[Stored records]
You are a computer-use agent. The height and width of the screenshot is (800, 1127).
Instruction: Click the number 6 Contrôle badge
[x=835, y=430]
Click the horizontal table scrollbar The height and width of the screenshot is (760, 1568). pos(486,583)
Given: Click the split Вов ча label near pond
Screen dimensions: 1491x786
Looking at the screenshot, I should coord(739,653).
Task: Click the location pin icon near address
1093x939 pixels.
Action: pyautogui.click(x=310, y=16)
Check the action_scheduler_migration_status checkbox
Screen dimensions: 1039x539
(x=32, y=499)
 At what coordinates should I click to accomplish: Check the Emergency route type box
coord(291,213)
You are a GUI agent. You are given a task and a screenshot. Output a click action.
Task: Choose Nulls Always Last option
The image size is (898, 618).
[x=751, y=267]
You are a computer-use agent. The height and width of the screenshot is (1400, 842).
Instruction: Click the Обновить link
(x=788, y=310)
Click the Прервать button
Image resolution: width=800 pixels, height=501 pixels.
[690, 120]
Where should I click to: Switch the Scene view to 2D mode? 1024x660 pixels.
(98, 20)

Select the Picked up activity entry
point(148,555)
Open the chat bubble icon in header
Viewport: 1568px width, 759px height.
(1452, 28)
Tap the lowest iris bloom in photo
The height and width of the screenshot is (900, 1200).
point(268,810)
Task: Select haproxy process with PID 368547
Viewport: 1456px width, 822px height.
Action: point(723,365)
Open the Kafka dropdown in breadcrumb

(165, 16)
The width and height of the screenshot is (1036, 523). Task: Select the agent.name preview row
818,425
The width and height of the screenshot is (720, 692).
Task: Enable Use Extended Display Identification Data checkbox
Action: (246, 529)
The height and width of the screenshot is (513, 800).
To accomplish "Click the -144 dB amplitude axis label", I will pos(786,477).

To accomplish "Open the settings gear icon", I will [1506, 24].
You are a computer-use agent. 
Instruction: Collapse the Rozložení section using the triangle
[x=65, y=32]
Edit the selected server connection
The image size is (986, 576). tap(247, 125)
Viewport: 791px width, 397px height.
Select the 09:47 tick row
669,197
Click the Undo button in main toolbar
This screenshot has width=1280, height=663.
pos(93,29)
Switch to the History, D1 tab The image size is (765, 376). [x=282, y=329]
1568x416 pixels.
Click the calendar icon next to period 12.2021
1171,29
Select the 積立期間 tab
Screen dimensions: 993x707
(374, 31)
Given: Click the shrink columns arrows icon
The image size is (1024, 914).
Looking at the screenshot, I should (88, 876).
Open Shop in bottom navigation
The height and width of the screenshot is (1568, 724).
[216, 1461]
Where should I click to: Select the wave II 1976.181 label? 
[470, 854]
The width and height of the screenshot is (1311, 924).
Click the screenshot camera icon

INSTRUCTIONS FOR THE TASK - When you find a line in the records that contains the word "near", copy it.

SOLUTION TO THIS TASK -
Given: Click the split Вов ча label near pond
Task: Click the location pin icon near address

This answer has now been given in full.